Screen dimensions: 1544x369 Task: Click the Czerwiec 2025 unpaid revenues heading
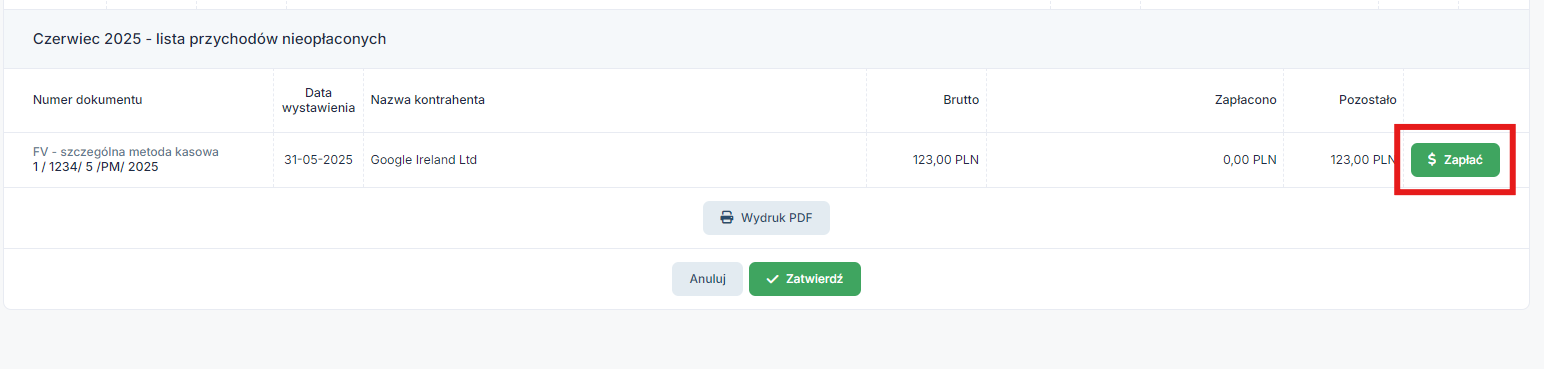(x=210, y=39)
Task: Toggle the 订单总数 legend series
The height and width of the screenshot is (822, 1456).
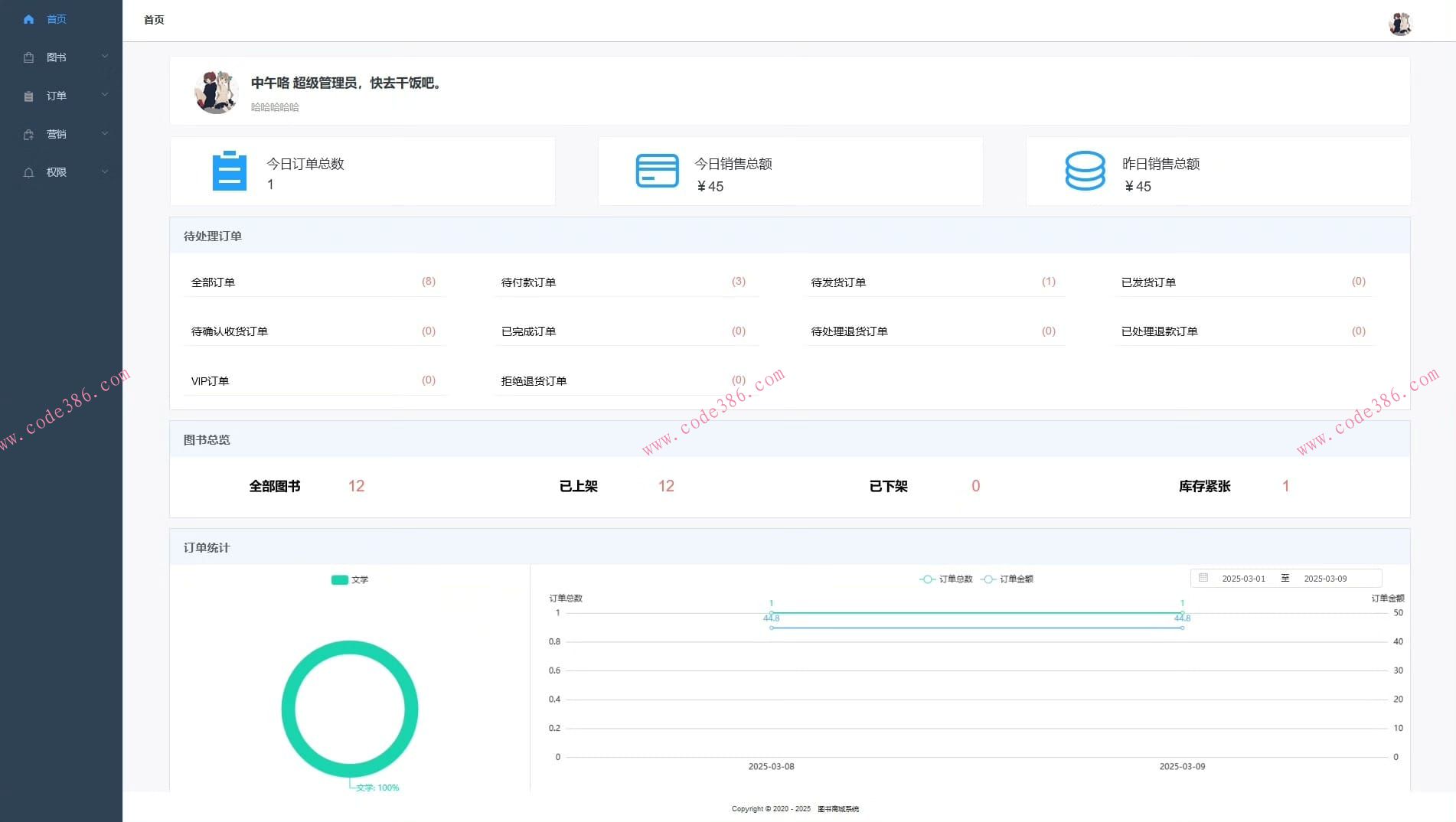Action: 945,579
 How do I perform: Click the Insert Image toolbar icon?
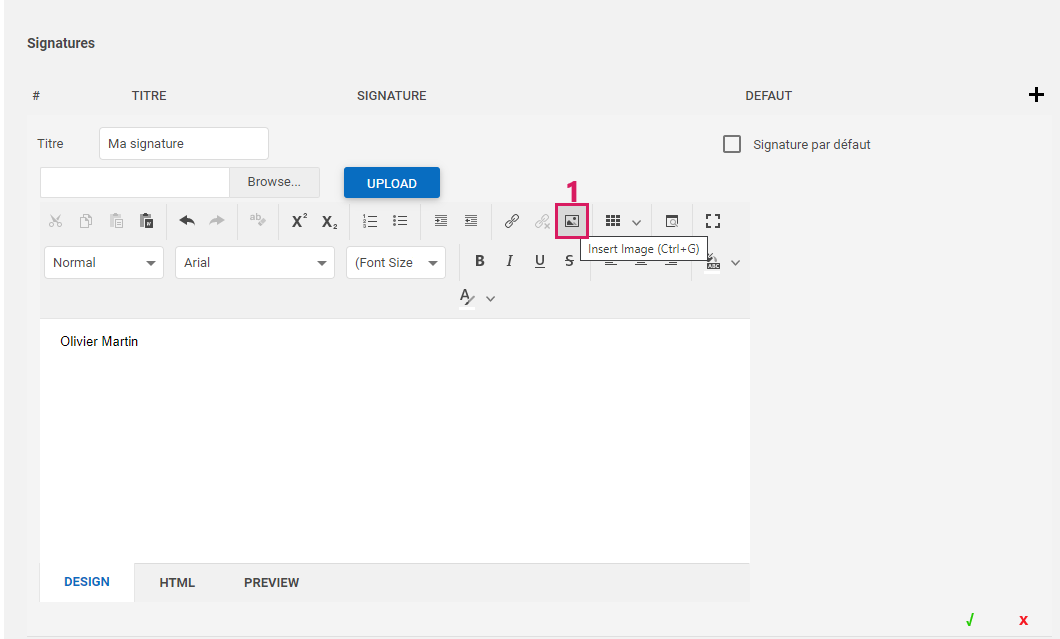[571, 221]
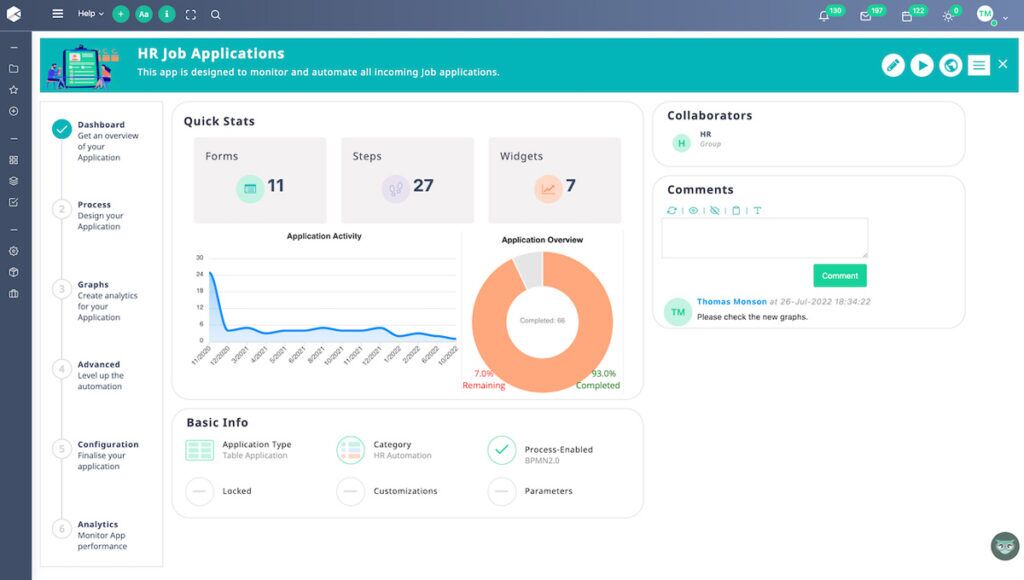Click the calendar icon in top bar
Viewport: 1024px width, 580px height.
[907, 15]
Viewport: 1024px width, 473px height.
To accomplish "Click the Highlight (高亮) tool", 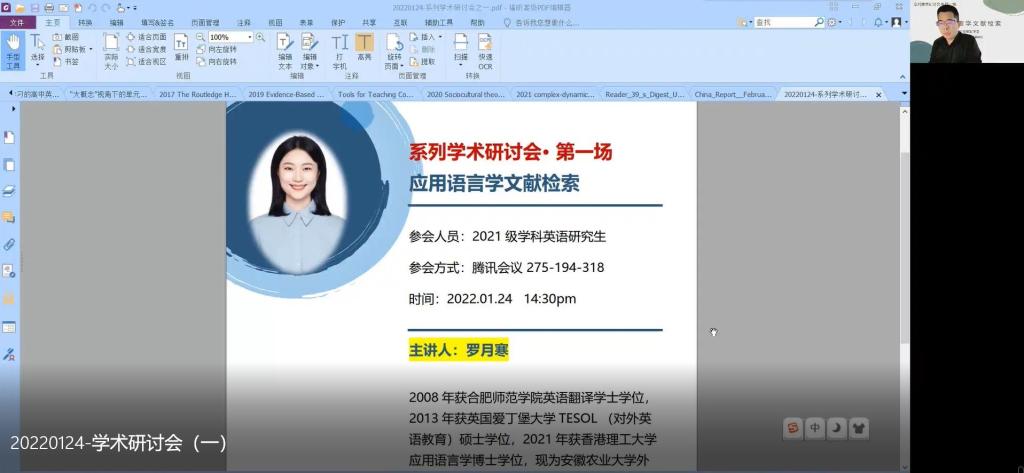I will pos(364,50).
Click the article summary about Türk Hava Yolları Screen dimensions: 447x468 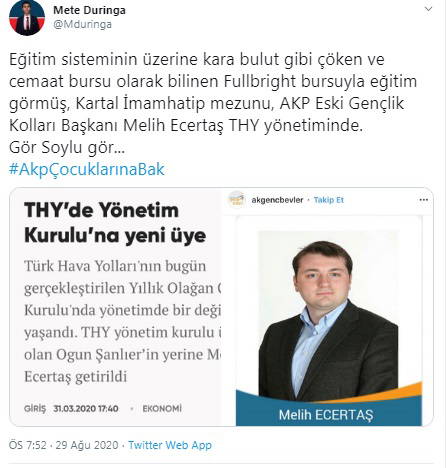tap(122, 321)
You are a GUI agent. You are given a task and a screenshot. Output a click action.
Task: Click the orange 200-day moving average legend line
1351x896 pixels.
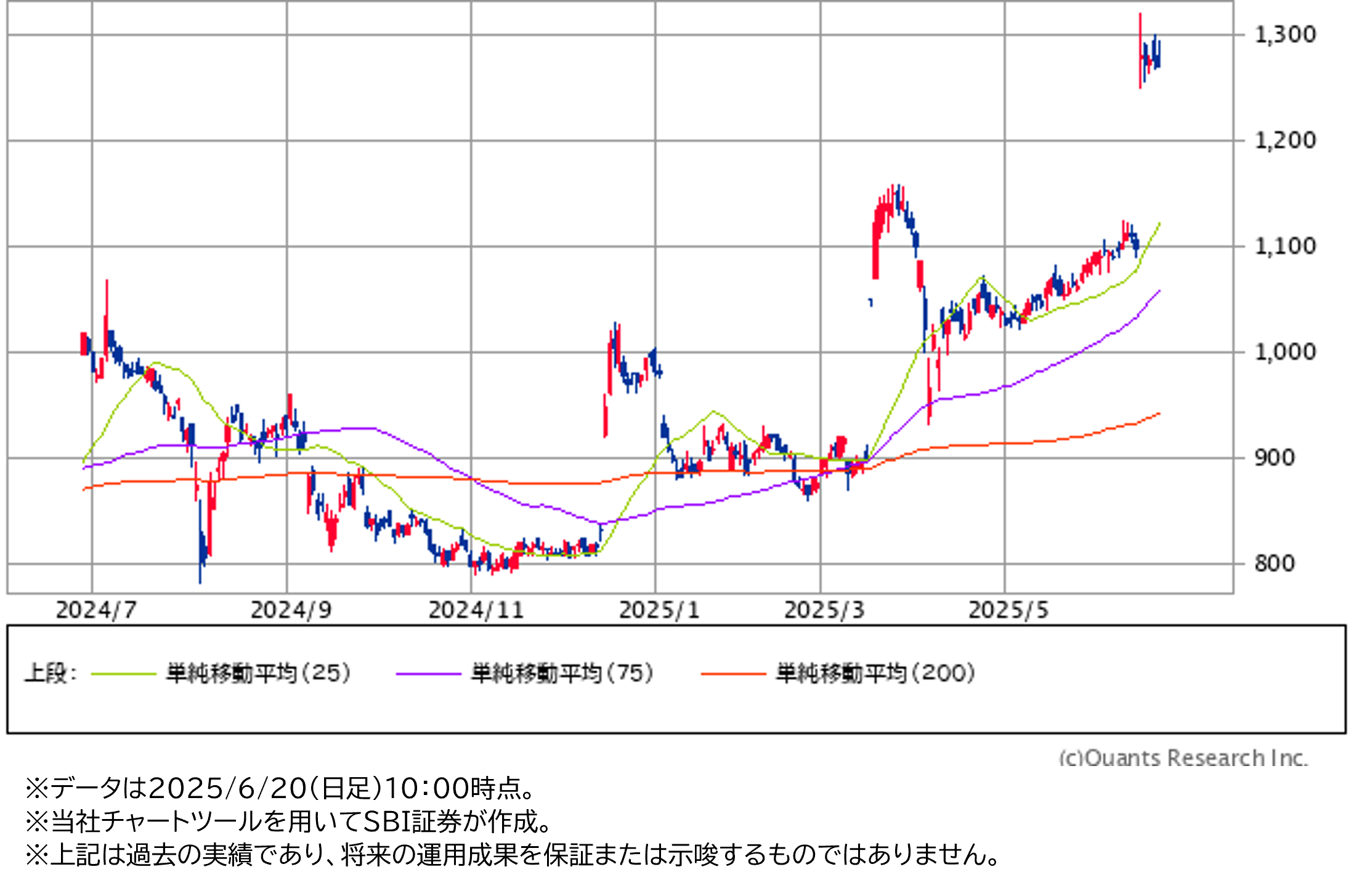(733, 674)
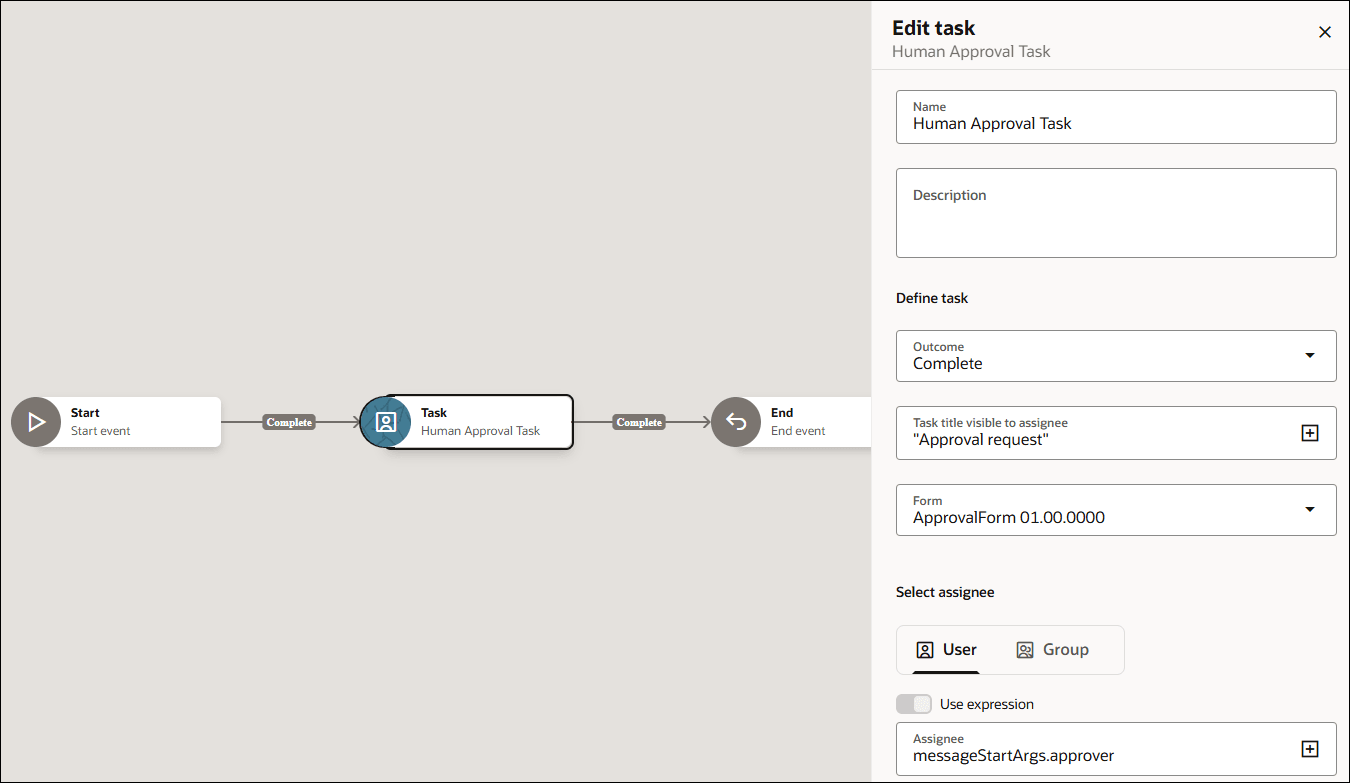Close the Edit task panel
The width and height of the screenshot is (1350, 783).
click(x=1325, y=31)
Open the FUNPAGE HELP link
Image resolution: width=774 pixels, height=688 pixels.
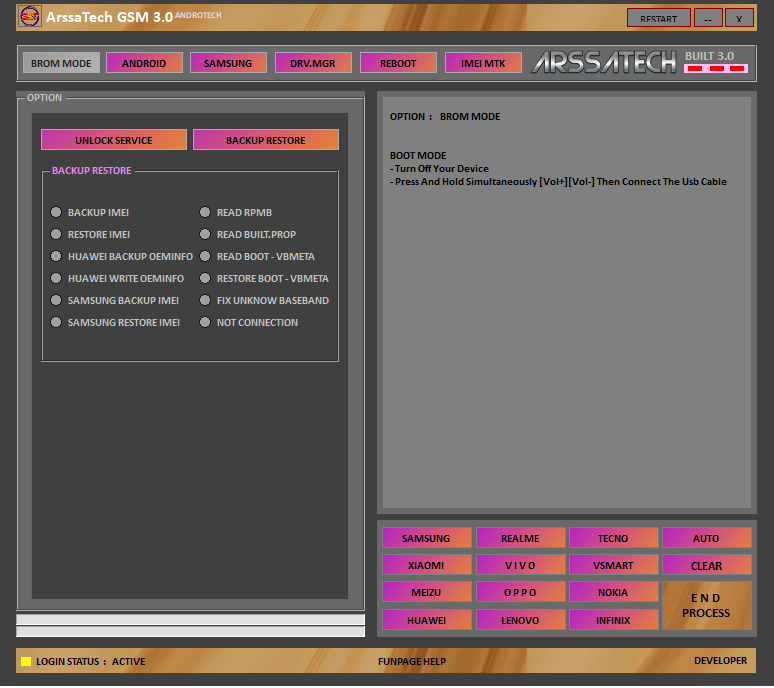[x=412, y=661]
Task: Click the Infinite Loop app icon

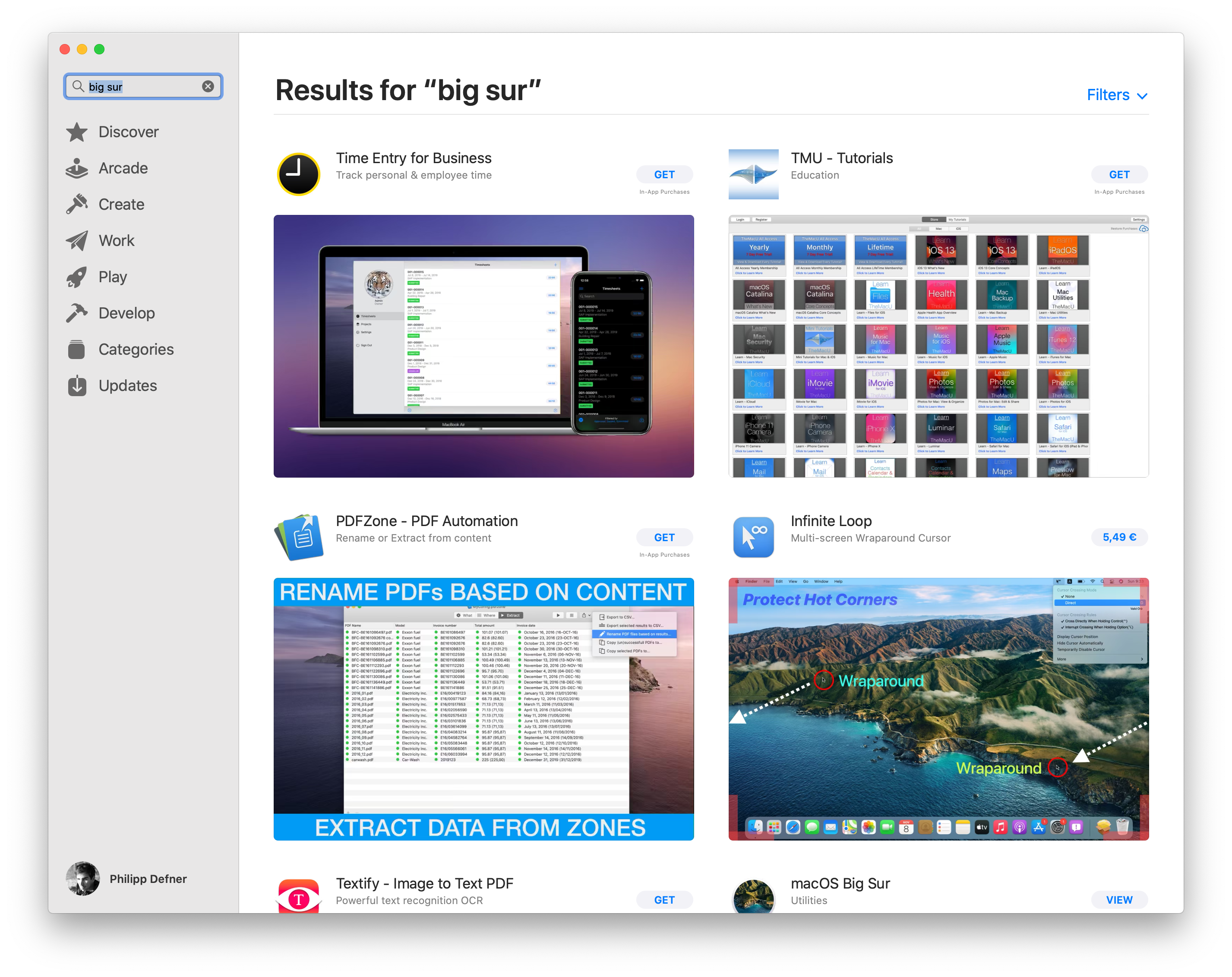Action: point(753,537)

• _Set task_:
Copy the records word for word, starting at the line that contains "Open the FUNPAGE HELP link" and continuing through the end of the records, with both ends included. Leave the pictures out of your copy.

• _Answer in full_:
Open the FUNPAGE HELP link
Image resolution: width=774 pixels, height=688 pixels.
[x=412, y=661]
Task: Click the Infinite Loop app icon

Action: point(753,537)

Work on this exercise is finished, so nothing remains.